_Instructions for the task_
Only the lines with "will" in the entries below belong in the answer; please copy them.

_Data under study_
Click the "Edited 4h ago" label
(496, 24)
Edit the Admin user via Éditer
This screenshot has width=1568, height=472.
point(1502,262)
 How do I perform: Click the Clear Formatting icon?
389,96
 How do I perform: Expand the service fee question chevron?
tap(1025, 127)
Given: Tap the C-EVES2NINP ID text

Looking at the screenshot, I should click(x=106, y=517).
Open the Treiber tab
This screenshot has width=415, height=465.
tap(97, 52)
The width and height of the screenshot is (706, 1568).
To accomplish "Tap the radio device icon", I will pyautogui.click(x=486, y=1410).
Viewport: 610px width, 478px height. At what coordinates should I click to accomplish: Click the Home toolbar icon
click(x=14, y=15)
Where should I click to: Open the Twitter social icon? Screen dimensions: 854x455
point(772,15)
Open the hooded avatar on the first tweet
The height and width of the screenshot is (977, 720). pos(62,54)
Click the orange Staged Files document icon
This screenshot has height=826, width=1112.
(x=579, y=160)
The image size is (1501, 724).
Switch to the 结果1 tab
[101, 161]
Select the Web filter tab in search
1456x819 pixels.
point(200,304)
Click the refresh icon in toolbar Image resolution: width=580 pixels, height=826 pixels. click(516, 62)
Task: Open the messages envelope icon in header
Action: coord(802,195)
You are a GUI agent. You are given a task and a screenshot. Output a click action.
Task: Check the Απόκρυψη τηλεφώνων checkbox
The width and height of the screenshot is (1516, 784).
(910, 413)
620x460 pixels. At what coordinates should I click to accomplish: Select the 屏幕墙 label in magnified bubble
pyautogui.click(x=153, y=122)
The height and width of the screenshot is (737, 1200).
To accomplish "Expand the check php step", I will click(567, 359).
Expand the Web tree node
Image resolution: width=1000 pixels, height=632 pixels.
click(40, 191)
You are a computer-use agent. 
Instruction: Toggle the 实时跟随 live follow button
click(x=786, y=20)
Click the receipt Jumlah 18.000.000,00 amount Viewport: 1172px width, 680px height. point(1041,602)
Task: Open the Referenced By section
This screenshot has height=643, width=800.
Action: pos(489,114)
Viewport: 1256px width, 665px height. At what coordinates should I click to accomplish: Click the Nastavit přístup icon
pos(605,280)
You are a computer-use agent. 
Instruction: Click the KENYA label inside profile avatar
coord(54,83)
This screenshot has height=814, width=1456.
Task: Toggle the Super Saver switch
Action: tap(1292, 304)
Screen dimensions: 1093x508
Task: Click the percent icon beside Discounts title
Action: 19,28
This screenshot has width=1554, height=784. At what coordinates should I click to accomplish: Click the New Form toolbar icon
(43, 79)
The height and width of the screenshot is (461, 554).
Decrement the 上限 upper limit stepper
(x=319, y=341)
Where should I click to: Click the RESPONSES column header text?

_Answer to this exercise_
To accomplish "Tap the radio device icon", I will pyautogui.click(x=486, y=1410).
To accomplish "Expand the check php step", I will click(567, 359).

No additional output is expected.